> TASK BRIEF:
Answer from the excerpt on running grievous intersect:
1. Which flag supplies the optional name for the intersecting SNP set file?
2. Which PLINK2 option is the intersecting SNP set file compatible with?
3. What is the name of the evaluation script for confirming the accuracy of a run on the tutorial data?

> EXCERPTED PASSAGE:
%%
Intersecting Galaxies: grievous intersect Unleashed

Okay with all of our datasets of interest having been grievous realigned and grievous merged (and the technical mumbo-jumbo of grievous intersect out of the way) we can go ahead and unleash grievous intersect to extract the set of biallelic SNPs found in all of our datasets.

#! /bin/bash
# ADD JOB SCHEDULER (e.g., Slurm, SGE) PARAMS HERE IF NEEDED

source activate ~/miniconda3/envs/GRIEVOUS_ENV # <-- activate environment in which grievous is installed

start_time=$SECONDS # track script run time (optional)

basePath=~/GRIEVOUS_Tutorial/grievousRealigned 
intersectWriteDir=~/GRIEVOUS_Tutorial/IntersectingVariants # <-- define directory where want to write intersecting variants (ensure this directory has been created first)  

#Unleash GRIEVOUS Intersect:
grievous intersect --write_path $intersectWriteDir --cohorts $basePath/Utapau $basePath/MuSSFtafar $basePath/Tatooine -n AllIntersectingSNPs

elapsed=$(( SECONDS - start_time ))
eval "echo Total Run Time/Elapsed time for GRIEVOUS Intersect: $(date -ud "@$elapsed" +'$((%s/3600/24)) days %H hr %M min %S sec')"

In the above sample script, we provide the paths to each dataset's GRIEVOUS realigned and merged directory to --cohorts and define a location as to where GRIEVOUS should write our intersecting SNP set file with --write_path. We also provided an (optional) name for our file "AllIntersectingSNPs" with the -n flag. We did not pass in any filters with our intersection run, though if desired for your purposes, do go ahead and enact those. Upon completion you should see an AllIntersectingSNPs.tsv file (or another file name - e.g., FILE_NAME.tsv, if you provided a different name with -n or omitted the flag entirely) in your provided --write_path.

  • Note 1: If you followed along with the provided tutorial data, and want to confirm the accuracy your grievous run, go ahead and run the validate_tutorial.py evaluation script provided here.
  • Note 2: The intersecting SNP set file generated with grievous intersect is compatible with PLINK2's --extract, if desired for your downstream task(s) of interest.

And just like that we have restored order to the variant galaxy! Across all of our datasets, we have not only guaranteed consistent indexing and orientation for our variants, but also have identified the maximal set of all biallelic SNPs shared by these datasets. Having ensured the meticulous standardization of our data with grievous, you can seamlessly and confidently transition to your desired downstream tasks (e.g., GWAS, PRS application).

More succinctly - We've done all we can. Now the rest is up to you. May the Force be with you.
%%
> STORED DATA:
%%
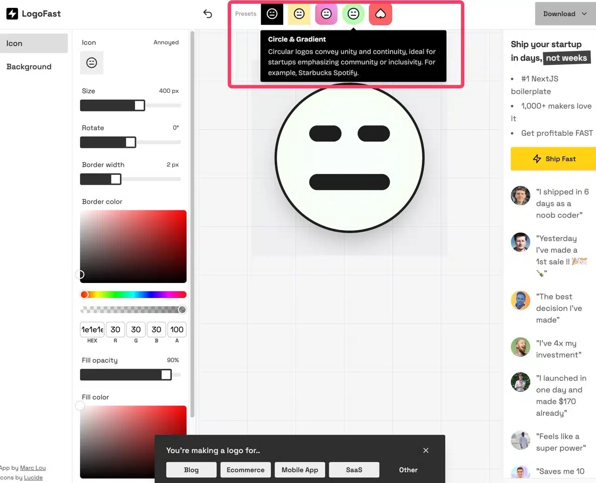Choose the Ecommerce logo option

coord(245,470)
%%
> REPLY:
1. -n
2. --extract
3. validate_tutorial.py